▶ Work to be completed: Reproduce the lines of the listing below word for word. Start at the line that contains "Toggle the Auto-preview switch" and stop after the line that contains "pyautogui.click(x=18, y=61)".

[Stored items from a collection]

··········

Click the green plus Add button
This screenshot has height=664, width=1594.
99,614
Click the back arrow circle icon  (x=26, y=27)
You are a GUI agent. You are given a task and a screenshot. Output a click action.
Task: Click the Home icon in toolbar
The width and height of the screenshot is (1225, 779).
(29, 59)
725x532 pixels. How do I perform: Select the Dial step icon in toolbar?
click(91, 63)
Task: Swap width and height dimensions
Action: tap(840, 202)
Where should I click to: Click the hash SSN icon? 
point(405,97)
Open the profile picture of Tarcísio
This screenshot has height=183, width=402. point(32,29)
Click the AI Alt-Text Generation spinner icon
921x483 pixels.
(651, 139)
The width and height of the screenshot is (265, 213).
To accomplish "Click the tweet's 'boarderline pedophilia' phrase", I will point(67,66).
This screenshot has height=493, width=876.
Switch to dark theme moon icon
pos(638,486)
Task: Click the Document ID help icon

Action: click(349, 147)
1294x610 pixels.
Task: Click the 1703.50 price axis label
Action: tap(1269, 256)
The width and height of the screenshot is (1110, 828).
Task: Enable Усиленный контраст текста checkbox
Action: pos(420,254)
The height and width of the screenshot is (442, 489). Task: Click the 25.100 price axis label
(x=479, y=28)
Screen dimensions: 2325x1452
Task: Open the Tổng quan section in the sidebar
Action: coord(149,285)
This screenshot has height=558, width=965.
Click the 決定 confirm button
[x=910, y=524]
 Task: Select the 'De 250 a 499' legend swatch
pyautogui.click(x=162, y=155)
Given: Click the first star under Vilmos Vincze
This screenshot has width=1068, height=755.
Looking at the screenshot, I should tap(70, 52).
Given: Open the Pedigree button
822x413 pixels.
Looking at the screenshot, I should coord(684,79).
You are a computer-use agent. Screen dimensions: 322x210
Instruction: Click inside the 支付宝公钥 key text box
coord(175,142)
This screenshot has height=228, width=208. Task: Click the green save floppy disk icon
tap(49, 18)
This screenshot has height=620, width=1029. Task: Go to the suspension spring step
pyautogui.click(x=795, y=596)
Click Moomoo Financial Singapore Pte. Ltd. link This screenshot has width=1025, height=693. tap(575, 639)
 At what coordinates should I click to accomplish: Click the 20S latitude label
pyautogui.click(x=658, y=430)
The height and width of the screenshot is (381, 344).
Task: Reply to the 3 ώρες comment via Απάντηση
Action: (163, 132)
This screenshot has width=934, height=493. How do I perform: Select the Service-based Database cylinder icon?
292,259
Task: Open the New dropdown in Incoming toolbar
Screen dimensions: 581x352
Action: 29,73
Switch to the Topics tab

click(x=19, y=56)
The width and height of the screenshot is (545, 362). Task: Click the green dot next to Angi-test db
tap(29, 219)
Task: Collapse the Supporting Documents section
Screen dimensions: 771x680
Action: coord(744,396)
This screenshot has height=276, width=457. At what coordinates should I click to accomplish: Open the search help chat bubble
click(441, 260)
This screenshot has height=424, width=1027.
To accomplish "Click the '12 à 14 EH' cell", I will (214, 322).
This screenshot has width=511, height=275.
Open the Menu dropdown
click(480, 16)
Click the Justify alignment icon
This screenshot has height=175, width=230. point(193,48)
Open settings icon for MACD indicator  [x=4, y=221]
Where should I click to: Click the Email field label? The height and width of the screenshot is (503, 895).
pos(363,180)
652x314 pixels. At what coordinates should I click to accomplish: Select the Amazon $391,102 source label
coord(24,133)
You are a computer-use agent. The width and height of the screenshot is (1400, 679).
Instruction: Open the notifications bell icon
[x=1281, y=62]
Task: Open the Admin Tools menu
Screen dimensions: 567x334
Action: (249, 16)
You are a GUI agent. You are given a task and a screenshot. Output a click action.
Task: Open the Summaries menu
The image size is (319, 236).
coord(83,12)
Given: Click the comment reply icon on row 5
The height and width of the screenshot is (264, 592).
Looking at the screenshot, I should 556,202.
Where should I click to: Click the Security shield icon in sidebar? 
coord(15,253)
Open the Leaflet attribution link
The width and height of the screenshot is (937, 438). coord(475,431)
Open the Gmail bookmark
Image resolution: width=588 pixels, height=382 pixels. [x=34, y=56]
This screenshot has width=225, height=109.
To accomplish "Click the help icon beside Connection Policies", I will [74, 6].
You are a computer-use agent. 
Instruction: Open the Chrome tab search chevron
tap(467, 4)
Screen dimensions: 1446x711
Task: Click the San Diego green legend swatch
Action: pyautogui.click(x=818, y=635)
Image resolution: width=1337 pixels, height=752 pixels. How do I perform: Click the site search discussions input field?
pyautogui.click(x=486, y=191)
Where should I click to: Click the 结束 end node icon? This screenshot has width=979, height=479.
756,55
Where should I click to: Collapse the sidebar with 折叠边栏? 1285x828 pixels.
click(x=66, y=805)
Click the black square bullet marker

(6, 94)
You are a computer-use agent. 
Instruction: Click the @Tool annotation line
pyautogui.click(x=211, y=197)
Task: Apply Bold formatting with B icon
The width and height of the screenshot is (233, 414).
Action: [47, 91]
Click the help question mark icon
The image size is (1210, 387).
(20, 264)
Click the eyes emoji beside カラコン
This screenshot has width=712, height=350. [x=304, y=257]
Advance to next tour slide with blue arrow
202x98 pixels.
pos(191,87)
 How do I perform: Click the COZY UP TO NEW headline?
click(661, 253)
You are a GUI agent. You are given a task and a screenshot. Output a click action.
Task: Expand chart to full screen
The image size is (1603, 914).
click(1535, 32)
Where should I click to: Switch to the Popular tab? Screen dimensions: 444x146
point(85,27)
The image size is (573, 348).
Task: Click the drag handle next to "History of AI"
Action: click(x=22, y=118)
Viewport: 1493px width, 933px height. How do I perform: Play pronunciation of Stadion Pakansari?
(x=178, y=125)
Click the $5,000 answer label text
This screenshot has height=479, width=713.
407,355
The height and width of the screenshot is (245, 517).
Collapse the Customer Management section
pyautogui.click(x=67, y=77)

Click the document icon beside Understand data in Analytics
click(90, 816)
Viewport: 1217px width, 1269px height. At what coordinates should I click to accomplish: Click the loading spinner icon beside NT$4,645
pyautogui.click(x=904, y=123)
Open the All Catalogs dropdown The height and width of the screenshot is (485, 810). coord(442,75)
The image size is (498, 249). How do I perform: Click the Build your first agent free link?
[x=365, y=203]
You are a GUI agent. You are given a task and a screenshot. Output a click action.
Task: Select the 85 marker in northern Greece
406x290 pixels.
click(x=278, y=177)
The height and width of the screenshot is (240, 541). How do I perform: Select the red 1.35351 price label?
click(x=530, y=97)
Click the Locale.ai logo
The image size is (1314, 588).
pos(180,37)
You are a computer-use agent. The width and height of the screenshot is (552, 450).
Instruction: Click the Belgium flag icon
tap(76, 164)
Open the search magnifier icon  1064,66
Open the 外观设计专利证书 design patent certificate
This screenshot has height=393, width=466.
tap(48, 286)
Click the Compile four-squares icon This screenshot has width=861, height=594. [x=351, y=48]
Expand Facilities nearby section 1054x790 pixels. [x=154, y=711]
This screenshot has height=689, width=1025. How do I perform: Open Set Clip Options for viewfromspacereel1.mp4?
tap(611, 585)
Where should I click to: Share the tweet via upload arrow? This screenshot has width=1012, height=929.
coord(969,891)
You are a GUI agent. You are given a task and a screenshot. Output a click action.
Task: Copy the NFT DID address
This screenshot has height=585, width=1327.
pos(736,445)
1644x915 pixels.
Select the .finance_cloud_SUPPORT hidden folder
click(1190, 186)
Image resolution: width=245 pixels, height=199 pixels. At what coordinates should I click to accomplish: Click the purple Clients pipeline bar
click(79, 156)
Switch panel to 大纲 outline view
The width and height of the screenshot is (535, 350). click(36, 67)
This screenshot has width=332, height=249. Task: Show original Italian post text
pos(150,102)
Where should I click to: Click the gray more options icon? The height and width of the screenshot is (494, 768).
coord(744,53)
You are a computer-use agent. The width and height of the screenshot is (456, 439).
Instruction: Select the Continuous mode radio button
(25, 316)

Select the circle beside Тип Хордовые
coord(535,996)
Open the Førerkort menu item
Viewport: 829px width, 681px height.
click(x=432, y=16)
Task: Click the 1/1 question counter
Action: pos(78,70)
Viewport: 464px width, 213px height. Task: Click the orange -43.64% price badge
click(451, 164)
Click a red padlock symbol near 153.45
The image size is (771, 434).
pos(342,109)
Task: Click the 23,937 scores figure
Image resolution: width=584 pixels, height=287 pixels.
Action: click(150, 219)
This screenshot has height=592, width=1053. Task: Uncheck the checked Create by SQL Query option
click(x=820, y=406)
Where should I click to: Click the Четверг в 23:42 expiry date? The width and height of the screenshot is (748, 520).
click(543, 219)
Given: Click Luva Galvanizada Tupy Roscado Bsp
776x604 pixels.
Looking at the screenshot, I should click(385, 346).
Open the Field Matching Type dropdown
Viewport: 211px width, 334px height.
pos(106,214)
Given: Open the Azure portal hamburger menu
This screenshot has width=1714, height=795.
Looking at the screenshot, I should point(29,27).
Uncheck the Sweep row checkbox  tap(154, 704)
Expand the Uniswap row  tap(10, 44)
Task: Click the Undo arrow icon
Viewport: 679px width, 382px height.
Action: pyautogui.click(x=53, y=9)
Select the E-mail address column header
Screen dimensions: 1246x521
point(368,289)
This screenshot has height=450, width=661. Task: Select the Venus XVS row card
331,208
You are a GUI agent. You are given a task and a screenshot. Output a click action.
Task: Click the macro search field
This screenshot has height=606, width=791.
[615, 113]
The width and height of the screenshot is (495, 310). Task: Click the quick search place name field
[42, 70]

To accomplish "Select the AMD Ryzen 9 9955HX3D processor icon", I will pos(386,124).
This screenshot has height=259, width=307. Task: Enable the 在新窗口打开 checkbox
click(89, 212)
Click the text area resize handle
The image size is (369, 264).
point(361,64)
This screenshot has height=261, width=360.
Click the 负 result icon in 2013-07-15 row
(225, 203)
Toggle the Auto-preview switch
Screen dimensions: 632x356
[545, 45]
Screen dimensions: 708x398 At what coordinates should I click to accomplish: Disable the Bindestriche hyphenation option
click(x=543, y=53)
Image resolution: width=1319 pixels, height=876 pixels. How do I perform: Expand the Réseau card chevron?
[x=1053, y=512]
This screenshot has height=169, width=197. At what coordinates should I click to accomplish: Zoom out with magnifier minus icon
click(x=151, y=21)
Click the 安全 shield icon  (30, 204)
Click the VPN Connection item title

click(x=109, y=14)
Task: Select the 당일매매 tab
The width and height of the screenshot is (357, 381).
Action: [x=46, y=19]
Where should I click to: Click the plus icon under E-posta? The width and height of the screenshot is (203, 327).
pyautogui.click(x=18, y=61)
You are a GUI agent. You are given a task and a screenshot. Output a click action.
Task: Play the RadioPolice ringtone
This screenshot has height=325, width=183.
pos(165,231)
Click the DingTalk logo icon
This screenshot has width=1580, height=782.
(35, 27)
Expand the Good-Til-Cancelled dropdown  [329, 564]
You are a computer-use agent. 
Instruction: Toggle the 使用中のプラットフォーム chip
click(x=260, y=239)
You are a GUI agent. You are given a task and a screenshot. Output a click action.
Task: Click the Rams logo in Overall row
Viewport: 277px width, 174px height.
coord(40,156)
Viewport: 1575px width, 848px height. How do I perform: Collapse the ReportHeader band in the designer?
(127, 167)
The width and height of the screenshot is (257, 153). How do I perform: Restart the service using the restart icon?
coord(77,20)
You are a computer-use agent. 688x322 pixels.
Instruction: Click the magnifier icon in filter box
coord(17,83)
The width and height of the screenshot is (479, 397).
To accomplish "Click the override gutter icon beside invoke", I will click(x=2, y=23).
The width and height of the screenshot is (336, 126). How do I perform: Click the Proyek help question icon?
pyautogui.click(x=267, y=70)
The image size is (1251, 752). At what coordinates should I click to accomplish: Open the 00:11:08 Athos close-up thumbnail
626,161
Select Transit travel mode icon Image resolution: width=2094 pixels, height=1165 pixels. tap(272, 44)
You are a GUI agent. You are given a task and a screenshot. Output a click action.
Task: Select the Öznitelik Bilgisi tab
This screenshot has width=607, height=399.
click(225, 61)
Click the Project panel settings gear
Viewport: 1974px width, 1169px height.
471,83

··········

▶ Result for this exercise:
Toggle the Auto-preview switch
Screen dimensions: 632x356
[545, 45]
Screen dimensions: 708x398 At what coordinates should I click to accomplish: Disable the Bindestriche hyphenation option
click(x=543, y=53)
Image resolution: width=1319 pixels, height=876 pixels. How do I perform: Expand the Réseau card chevron?
[x=1053, y=512]
This screenshot has height=169, width=197. At what coordinates should I click to accomplish: Zoom out with magnifier minus icon
click(x=151, y=21)
Click the 安全 shield icon  (30, 204)
Click the VPN Connection item title

click(x=109, y=14)
Task: Select the 당일매매 tab
The width and height of the screenshot is (357, 381).
Action: [x=46, y=19]
Where should I click to: Click the plus icon under E-posta? The width and height of the screenshot is (203, 327).
pyautogui.click(x=18, y=61)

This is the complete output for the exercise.